Lutenists have four fingers of the left hand and four fingers of the right hand and tactile contact with strings to achieve the same effect.  How about a little respect?

Nevertheless, as players of stringed instruments possessing a more compact range, we find it necessary to understand and manage polyphonic music, even when it’s not entirely clear from the notation that polyphony is intended.  This case applies to the better sort of music from the late 15th century through the 18th century: Nearly every instance of what appears to be a long monophonic string of notes has a latent or implied polyphonic character, and it is up to the performer to identify and realize it as such.  Total immersion in 16th-century polyphony helps if one’s mind is open and one’s ears are alert to implied polyphonic passages, but it is baffling when recordings of even some of the most facile players demonstrate that a quite a bit more attention to detail is required.

Early and thorough grounding in polyphonic music, such as learning the duos from Mass movements intabulated by Fuenllana and Valderrabano, is a valuable aid to lutenists.  But perhaps a good middle ground for guitarists discovering lute repertory is found in the music for solo stringed instruments by J.S. Bach. Our quotes are from an excellent paper by Stacey Davis, “Implied Polyphony in the Unaccompanied String Works of J.S. Bach: A Rule System for Discerning Melodic Strata“,from the Sixth International Conference on Music Perception and Cognition, Keele, UK, August 2000, Proceedings edited by C. Woods, G.B. Luck, R. Brochard, F. Seddon, & J.A. Sloboda.
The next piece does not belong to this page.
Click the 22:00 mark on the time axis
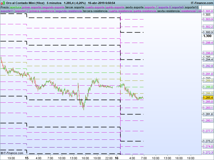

“One of the most striking and oft discussed characteristics of these pieces is their polyphonic structure. Although there are certainly movements within these sonatas that reflect the predilection of 18th century German composers for multiple stops in solo string music, the majority of these pieces are almost completely monophonic. Still, countless performers, pedagogues, and theorists maintain that there is a sense of polyphony in these movements, and that Bach created counterpoint by outlining multiple voices within a single instrumental line.”

“In a 1968 dissertation entitled Heinrich Biber and the Seventeenth Century Violin, Elias Dann made the following reference to Bach’s unaccompanied violin pieces.”

“Any superficial examination of these solos, the most polyphonic pieces ever written for the violin, will reveal so many single notes rather than double-stops or chords that the musician unacquainted with these works (a hypothetical one, if necessary), may well wonder where the polyphony is to be found . . . If these movements, in which only one tone at a time is sounded, are to be considered polyphonic, it becomes obvious immediately that no usual definition of polyphony, predicated upon the combination of several sustained parts, will suffice. Any attempt at a coherent analysis from the standpoint of melody alone soon raises more questions than it can possibly answer. Careful study would seem to suggest that either these movements are polyphonic or they cannot be explained at all (196-97).”

“From this and many other similar comments, it is apparent that a general consensus about the existence of this implied polyphony has been reached. There is, however, very little explanation of how this monophonic music is actually parsed into these different voices.”

“General principles of auditory stream segregation may help to explain some cases of this type of linear polyphony. In many ways, these principles coincide with the fundamental claim of Gestalt psychology. As Lerdahl and Jackendoff describe, this claim is that “perception, like other mental activity, is a dynamic process of organization, in which all elements of the perceptual field may be implicated in the organization of any particular part.”

“In creating melodies, composers have long realized the influence that these grouping principles have on perceptual coherence, especially the repetition rate and the frequency separation of tones. For instance, various studies have shown that much Western music is dominated by small melodic intervals, thereby reflecting the idea that notes closer together in frequency tend to produce stronger perceptual groupings.”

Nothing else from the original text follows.